Any help is much appreciated!
Sam
What is the end goal of the analysis? What you do here is quite uncommon if you ask me. Preprocessing tools such as salmon do a good job removing sample-specific bias. Directly correcting GC content is relatively uncommon if you ask me.
This is a great question. I am performing an unsupervised clustering analysis on a large RNAseq dataset, which combines samples from multiple experiments. We have found a significant batch-effect, which we have pinpointed to some element of the library preparation phase of the experiments. There is a significant GC-content bias between the batches on both a sample-level and batch-level. I am exploring multiple ways of addressing this issue, including supervised batch-correction approaches (e.g. ComBat-seq), but also explicitly correcting for GC-content bias, in the hope this will remove some of the batch-effect.
I have not explored alterations to the alignment and quantification stages of the pipeline, but this is something I am also planning on addressing.
Can the batch even meaningfully be corrected? Like, is every experimental group represented in each batch? GC bias is the least of your problems in confounded experiments. Clustering samples across many experiments is, in my opinion, not really meaningful.

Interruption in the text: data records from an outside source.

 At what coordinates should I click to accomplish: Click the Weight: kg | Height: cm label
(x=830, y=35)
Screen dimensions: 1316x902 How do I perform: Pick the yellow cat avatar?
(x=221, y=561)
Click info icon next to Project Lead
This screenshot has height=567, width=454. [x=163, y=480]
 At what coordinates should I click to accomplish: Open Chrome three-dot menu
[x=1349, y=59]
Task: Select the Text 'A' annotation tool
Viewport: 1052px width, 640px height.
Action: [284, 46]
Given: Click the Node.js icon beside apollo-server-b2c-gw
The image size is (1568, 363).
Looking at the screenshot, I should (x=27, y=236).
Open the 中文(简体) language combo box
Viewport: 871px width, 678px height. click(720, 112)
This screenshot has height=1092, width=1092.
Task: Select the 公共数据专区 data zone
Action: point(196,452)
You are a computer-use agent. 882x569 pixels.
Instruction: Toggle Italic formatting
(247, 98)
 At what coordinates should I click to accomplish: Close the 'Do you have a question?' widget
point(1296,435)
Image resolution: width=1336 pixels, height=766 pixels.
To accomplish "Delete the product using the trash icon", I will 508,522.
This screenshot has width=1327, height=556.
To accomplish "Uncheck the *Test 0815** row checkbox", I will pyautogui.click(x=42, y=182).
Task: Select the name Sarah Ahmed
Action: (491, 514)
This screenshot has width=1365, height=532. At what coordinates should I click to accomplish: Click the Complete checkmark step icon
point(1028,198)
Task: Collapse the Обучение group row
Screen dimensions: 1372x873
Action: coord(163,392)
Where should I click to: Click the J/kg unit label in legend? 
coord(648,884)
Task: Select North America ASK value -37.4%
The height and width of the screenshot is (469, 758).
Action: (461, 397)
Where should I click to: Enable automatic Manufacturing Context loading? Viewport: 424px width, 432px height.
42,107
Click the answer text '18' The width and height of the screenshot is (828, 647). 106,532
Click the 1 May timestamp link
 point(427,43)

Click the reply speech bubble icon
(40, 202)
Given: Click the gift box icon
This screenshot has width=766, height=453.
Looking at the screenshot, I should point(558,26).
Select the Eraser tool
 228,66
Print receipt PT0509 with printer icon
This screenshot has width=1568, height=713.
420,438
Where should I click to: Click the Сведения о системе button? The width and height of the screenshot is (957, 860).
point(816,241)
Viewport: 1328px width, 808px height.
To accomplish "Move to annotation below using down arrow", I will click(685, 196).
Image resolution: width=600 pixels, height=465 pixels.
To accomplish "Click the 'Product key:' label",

Thanks for your thoughts. I get your concern about batches being corrected, but disagree with the opinion that meaningful comparisons cannot be made. There is definitely evidence to show that correcting for technical covariates can help with extracting the meaningful information within the data, particularly when you have experimental groups represented well within each batch. It would be a shame to throw away so much data for this reason - if results can be externally validated then this essentially provides evidence that these results have meaning.